Kategoria: | Horror i thriller |
Zabezpieczenie: |
Watermark
|
ISBN: | 978-83-8202-654-2 |
Rozmiar pliku: | 913 KB |
FRAGMENT KSIĄŻKI
CZĘŚĆ PIERWSZA
I
Warszawa, rok 1919
— Zdarli mu skórę z pleców, wydłubali oczy… I żywcem wrzucili do głęboko wykopanej jamy… Powiadali, że ruszał się w niej długo, długo…
Z ust bladej kobiety w czerni wychodziły twarde i bezbarwne słowa. Były jak mechaniczne uderzenia drewnianych pałeczek o deskę. Głęboką ciszę, jaka zapanowała, przerywały jedynie wielkie westchnienia.
Kobieta o siwych włosach, siedząc nieruchomo z zaciśniętymi rękami i wzrokiem wbitym przed siebie, mówiła dalej głuchym, martwym głosem:
— Jednego miałam… Tamtym zmarło się wcześniej… Tego dochowałam. Był silny i przystojny. Bardzo przystojny! I dobry miał charakter! Gdy miał dziewiętnaście lat, wezwano go do wojska. Poszedł i nie wrócił… A ja zostałam sama… dlaczego?
W pytaniu coś zadźwięczało. Jakaś bezradna troska i skarga. Milczące grono słuchaczy poruszyło się, kiwając głowami, przytakując.
— Po co my żyjemy wszyscy? — ozwał się jakiś stłumiony głos z kąta.
— Tak, tak! — przywtórzyły inne głosy. — Po co?
— Moją matkę zamęczyli Ukraińcy. Tak jak bolszewicy zamęczyli pani Stężyńskiej syna — zawołała rozpaczliwie młoda kobieta. — I zostałam sama, jak ona. I wciąż żyję, a oni pewnie tam zginęli z głodu!
— A nam zniszczono wszystko, co mieliśmy, popalono domy!
— Z głodu umrzemy i z rozpaczy!
— Czy wrócimy kiedyś do zgliszcz naszych siedzib?
— Czy odnajdziemy tych, z którymi nas rozdzieliła ta straszna wojna z Sowietami?
— Kiedy, kiedy będzie koniec tych okropności?!
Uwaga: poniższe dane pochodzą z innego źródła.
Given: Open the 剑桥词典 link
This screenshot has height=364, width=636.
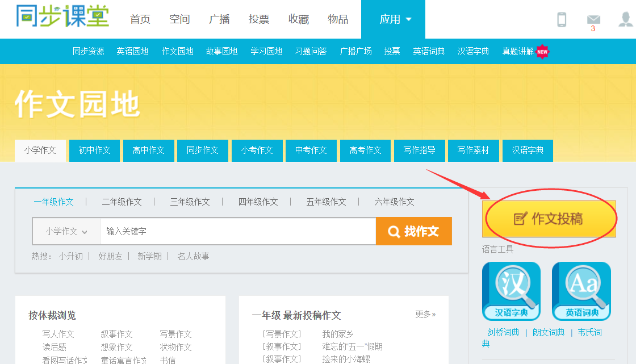Looking at the screenshot, I should (x=503, y=332).
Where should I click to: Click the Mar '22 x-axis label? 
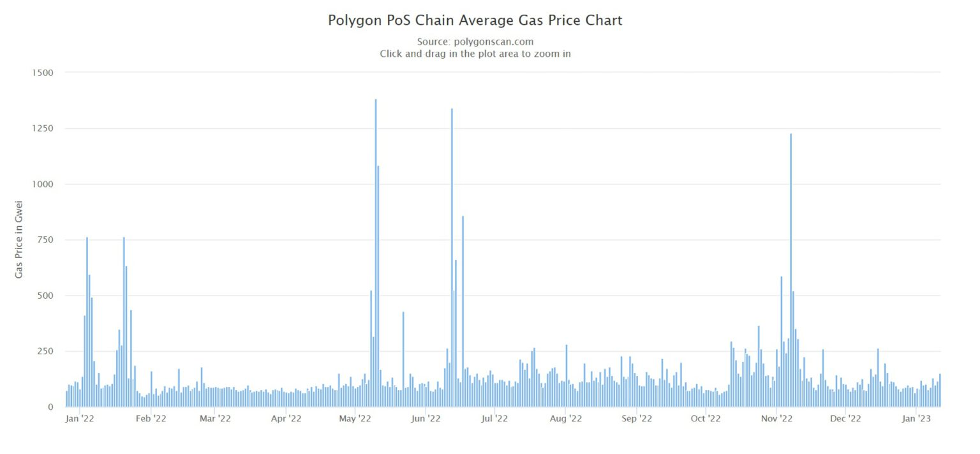215,419
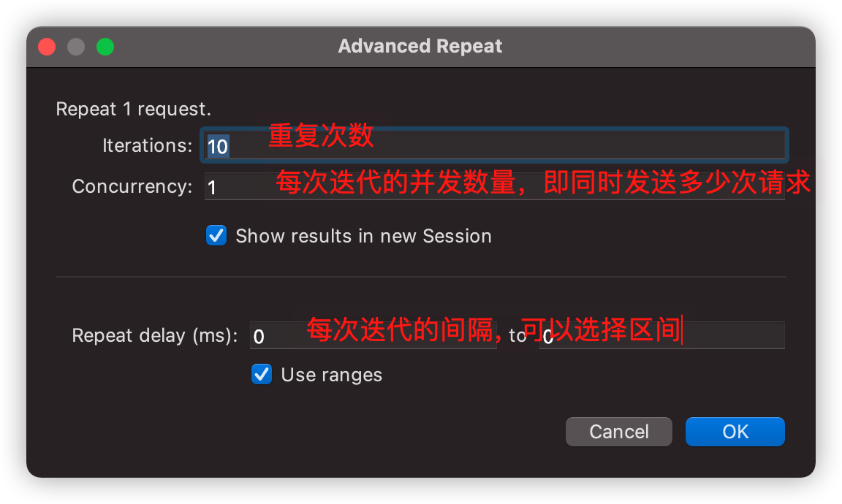Toggle the Show results in new Session checkbox

pyautogui.click(x=216, y=235)
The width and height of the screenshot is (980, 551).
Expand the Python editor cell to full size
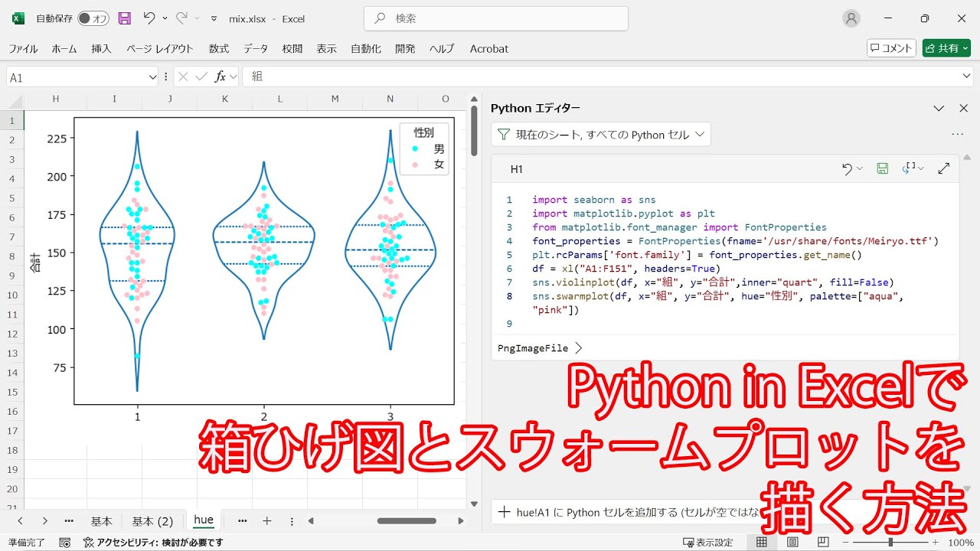(943, 168)
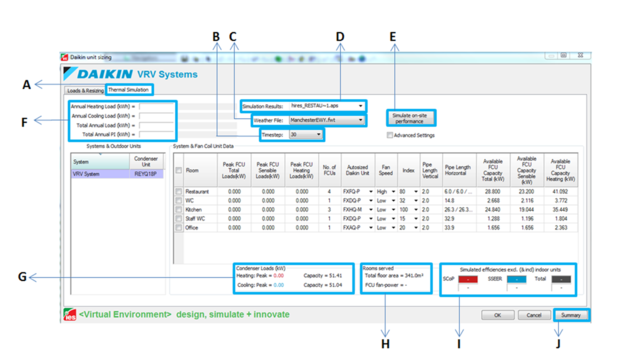624x363 pixels.
Task: Click the Cancel button
Action: pyautogui.click(x=534, y=315)
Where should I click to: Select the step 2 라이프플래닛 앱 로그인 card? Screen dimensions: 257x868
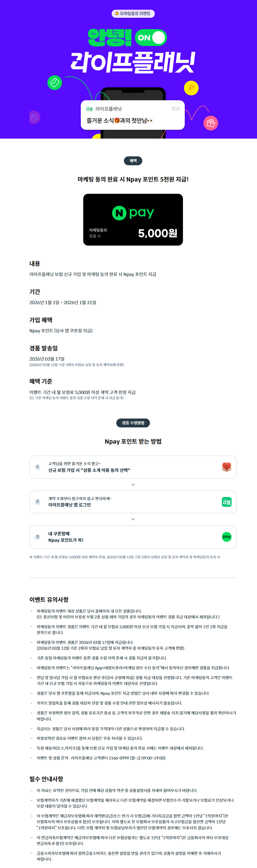[x=133, y=502]
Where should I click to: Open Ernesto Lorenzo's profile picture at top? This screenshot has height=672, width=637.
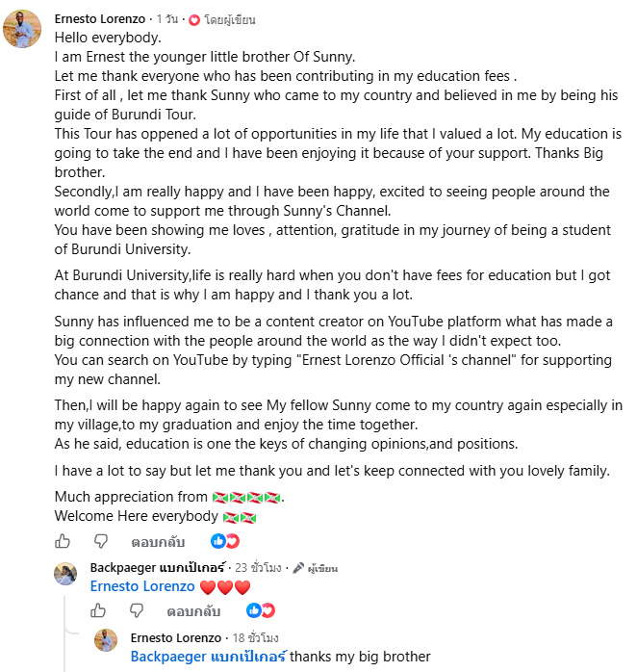[x=22, y=29]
Krzyżowały się okrzyki nabrzmiałe bólem i skargą, a czasem pełne niecierpliwości i gniewu. Z tych kilkunastu osób znajdujących się w pokoju każda opłakiwała kogoś z najbliższych, każda miała krwawe krzywdy do pomszczenia. Ci, co mieli szczęście, przejadali resztki dawnego dostatku, inni marli z głodu. I wszyscy żyli w napięciu oczekiwania i wciąż zawodzących nadziei, w rozdarciu wewnętrznym i w tęsknocie.
W pomieszczeniu, gdzie razem przebywali, było zupełnie ciemno, tylko okrągłe otwory w płycie zasłaniającej palnik gazowy w stojącym kominku lśniły w mroku jak krwawe źrenice potwora. Na dworze szalała jesienna wichura. Wiatr wył i jęczał potępieńczym głosem, siekąc na przemian deszczem i śniegiem w szyby okien skrytych ciężkimi zasłonami. Od czasu do czasu mocniejszy podmuch powietrza poruszał gwałtownie ramy okienne. Raz po raz któraś z kobiet wstrząsała się nerwowo. A potem znów zapadała głęboka cisza.
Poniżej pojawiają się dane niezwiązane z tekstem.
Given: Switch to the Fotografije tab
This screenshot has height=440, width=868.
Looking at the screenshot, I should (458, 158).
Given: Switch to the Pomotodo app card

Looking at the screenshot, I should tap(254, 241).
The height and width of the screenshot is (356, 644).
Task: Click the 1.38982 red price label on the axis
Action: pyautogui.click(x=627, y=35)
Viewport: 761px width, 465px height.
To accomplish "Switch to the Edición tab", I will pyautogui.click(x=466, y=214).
Władysław Szczodrowski, siedzący w kącie, wysoki, potężny, ponadtrzydziestoletni mężczyzna, nachylił się do sąsiadki i spytał niecierpliwie:
— W tej ciemności można zwariować. Czy nie można zapalić światła?
Panna Jadwiga poruszyła głową, przecząc:
— Ciocia nie lubi. Mówi, że po ciemku ma czasem wrażenie, że Henryczek jest przy niej.
Władysław wzruszył ramionami.
— Zawsze te same obrazy i wizje! Jakby to mogło przynieść ulgę!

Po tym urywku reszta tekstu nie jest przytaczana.